Literature DB >> 20386610

MUSTANG-MR structural sieving server: applications in protein structural analysis and crystallography.

Arun S Konagurthu¹, Cyril F Reboul, Jason W Schmidberger, James A Irving, Arthur M Lesk, Peter J Stuckey, James C Whisstock, Ashley M Buckle.

Abstract

BACKGROUND: A central tenet of structural biology is that related proteins of common function share structural similarity. This has key practical consequences for the derivation and analysis of protein structures, and is exploited by the process of "molecular sieving" whereby a common core is progressively distilled from a comparison of two or more protein structures. This paper reports a novel web server for "sieving" of protein structures, based on the multiple structural alignment program MUSTANG. METHODOLOGY/PRINCIPAL
FINDINGS: "Sieved" models are generated from MUSTANG-generated multiple alignment and superpositions by iteratively filtering out noisy residue-residue correspondences, until the resultant correspondences in the models are optimally "superposable" under a threshold of RMSD. This residue-level sieving is also accompanied by iterative elimination of the poorly fitting structures from the input ensemble.
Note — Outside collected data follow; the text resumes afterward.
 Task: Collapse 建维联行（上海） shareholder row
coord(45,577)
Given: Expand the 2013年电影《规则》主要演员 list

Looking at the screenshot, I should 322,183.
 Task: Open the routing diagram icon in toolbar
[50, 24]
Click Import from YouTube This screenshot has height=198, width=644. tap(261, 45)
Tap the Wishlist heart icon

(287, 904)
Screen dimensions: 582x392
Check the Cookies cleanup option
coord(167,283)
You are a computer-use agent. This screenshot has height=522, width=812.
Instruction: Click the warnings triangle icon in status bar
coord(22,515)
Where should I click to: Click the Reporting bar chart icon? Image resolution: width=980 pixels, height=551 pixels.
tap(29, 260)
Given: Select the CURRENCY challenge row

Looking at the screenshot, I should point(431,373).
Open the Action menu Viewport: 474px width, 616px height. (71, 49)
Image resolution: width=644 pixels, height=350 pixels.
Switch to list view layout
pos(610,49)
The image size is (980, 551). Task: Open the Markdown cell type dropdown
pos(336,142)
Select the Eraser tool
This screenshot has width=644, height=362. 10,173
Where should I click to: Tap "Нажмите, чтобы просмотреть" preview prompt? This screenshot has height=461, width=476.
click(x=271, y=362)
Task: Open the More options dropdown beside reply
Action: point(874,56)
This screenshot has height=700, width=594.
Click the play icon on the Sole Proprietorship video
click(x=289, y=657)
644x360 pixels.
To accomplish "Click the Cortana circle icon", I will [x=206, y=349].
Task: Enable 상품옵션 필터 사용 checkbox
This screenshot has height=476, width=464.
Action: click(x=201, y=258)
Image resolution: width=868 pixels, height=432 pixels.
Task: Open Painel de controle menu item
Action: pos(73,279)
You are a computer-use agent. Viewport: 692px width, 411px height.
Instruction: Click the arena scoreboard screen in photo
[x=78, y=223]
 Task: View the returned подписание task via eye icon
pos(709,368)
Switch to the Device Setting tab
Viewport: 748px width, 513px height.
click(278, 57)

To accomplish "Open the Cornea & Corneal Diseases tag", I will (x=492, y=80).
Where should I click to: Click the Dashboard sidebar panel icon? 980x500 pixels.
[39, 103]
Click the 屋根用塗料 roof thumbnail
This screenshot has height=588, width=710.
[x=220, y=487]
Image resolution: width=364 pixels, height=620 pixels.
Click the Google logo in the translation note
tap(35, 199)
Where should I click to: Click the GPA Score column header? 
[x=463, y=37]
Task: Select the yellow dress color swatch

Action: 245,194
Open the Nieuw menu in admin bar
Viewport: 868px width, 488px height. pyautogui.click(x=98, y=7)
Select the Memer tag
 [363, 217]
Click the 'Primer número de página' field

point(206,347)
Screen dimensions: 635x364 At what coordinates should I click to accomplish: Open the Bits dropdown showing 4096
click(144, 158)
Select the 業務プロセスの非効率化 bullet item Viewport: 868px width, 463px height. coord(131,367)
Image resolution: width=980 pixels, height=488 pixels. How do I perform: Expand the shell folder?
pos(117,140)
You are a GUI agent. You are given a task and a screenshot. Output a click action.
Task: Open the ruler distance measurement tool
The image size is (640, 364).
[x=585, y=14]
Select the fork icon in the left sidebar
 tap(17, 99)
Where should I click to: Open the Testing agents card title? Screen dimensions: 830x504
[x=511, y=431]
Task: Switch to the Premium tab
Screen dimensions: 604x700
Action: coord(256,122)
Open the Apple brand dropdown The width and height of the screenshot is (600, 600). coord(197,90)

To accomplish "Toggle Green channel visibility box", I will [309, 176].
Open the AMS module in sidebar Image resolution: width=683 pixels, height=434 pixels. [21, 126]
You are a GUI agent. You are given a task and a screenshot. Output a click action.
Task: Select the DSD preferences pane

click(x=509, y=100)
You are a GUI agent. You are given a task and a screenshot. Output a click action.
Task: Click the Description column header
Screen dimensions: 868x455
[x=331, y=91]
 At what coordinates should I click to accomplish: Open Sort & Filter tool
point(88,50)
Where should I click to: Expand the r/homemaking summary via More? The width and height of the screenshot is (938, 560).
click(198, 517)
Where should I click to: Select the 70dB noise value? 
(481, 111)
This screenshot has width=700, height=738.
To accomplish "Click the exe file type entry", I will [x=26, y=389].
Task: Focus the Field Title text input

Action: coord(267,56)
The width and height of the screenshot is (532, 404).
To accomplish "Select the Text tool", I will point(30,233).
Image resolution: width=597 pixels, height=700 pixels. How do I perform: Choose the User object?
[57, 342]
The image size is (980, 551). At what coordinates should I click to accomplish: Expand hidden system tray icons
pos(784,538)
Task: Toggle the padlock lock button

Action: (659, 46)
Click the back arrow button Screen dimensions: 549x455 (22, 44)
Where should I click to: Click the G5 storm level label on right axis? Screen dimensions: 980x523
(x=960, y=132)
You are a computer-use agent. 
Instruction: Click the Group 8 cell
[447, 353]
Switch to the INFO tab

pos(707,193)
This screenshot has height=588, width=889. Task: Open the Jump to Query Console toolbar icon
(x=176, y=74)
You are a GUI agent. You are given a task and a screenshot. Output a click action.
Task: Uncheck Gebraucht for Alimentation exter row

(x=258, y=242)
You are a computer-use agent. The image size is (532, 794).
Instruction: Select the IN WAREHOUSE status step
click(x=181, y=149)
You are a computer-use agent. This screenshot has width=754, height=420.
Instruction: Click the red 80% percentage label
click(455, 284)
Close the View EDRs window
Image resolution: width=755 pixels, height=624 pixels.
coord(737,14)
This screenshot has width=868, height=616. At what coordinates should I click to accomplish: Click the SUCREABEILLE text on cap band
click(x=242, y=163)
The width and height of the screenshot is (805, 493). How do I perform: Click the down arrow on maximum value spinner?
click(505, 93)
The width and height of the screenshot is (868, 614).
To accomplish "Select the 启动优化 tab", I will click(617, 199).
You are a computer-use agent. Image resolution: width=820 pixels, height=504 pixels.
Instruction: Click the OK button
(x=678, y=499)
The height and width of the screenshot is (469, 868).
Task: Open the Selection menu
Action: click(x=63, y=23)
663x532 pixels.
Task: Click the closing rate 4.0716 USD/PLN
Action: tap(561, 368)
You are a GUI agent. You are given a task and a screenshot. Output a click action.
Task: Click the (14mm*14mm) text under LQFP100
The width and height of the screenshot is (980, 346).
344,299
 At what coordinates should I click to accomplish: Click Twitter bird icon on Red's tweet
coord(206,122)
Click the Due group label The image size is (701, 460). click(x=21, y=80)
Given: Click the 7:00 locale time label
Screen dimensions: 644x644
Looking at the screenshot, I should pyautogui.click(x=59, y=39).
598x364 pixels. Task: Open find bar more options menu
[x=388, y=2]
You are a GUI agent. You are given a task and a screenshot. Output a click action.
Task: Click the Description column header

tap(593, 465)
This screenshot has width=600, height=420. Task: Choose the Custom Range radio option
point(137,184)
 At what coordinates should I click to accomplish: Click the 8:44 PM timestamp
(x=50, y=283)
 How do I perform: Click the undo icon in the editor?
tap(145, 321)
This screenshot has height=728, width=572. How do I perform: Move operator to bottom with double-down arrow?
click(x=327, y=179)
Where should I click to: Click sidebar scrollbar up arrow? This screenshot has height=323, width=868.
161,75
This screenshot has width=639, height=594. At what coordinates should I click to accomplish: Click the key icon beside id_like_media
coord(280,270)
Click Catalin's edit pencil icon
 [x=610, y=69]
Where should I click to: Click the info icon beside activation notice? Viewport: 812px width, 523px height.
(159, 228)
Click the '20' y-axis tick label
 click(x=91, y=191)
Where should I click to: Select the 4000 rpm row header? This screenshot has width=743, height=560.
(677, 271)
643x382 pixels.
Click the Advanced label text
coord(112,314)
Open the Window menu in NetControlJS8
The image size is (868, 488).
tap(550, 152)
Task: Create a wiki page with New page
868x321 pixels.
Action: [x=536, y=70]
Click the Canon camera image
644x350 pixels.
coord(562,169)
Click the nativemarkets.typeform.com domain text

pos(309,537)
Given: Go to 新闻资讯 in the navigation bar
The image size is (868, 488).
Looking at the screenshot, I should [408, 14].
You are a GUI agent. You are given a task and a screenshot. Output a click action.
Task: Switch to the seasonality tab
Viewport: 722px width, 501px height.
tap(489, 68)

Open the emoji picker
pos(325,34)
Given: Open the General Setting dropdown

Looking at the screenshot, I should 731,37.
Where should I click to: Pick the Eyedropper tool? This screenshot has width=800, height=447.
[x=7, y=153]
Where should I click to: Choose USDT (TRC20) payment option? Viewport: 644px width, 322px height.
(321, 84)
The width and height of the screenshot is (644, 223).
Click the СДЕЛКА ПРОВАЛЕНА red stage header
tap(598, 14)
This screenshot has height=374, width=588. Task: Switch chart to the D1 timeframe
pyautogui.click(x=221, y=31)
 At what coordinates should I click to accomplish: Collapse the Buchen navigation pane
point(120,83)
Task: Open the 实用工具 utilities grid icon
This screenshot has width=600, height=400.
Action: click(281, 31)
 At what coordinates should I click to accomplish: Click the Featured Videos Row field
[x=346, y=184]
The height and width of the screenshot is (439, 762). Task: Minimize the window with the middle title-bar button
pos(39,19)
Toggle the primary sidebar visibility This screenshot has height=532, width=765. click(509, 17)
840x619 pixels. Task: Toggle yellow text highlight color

Therefore, by varying the thresholds of RMSD and the cardinality of the ensemble, multiple sieved models are generated for a given multiple alignment and superposition from MUSTANG. To aid the identification of structurally conserved regions of functional importance in an ensemble of protein structures, Lesk-Hubbard graphs are generated, plotting the number of residue correspondences in a superposition as a function of its corresponding RMSD. The conserved "core" (or typically active site) shows a linear trend, which becomes exponential as divergent parts of the structure are included into the superposition.
CONCLUSIONS: The application addresses two fundamental problems in structural biology: first, the identification of common substructures among structurally related proteins--an important problem in characterization and prediction of function; second, generation of sieved models with demonstrated uses in protein crystallographic structure determination using the technique of Molecular Replacement.

Entities: Chemical Disease Gene Species

Mesh：

Substances：
Proteins

Year: 2010 PMID： 20386610 PMCID： PMC2850368 DOI： 10.1371/journal.pone.0010048

Source DB: PubMed Journal: PLoS One ISSN： 1932-6203 Impact factor: 3.240

Introduction

Prediction of protein function

Understanding structural similarity between proteins within a homologous family as well as between distant or even unrelated proteins is a common task in molecular biology. In addition, the prediction of protein function remains a serious challenge, but the observation that the active sites of proteins are often the best preserved regions in a divergent family offers a robust method of classifying proteins of unknown function by structural alignment. This has been exploited by a “sieving” procedure that iteratively identifies matching residues in a multiple structural alignment that fit below a threshold root-mean-square-deviation (RMSD [1], [2]). Examination of residues remaining after sieving allows the identification of functional residues in proteins of unknown function.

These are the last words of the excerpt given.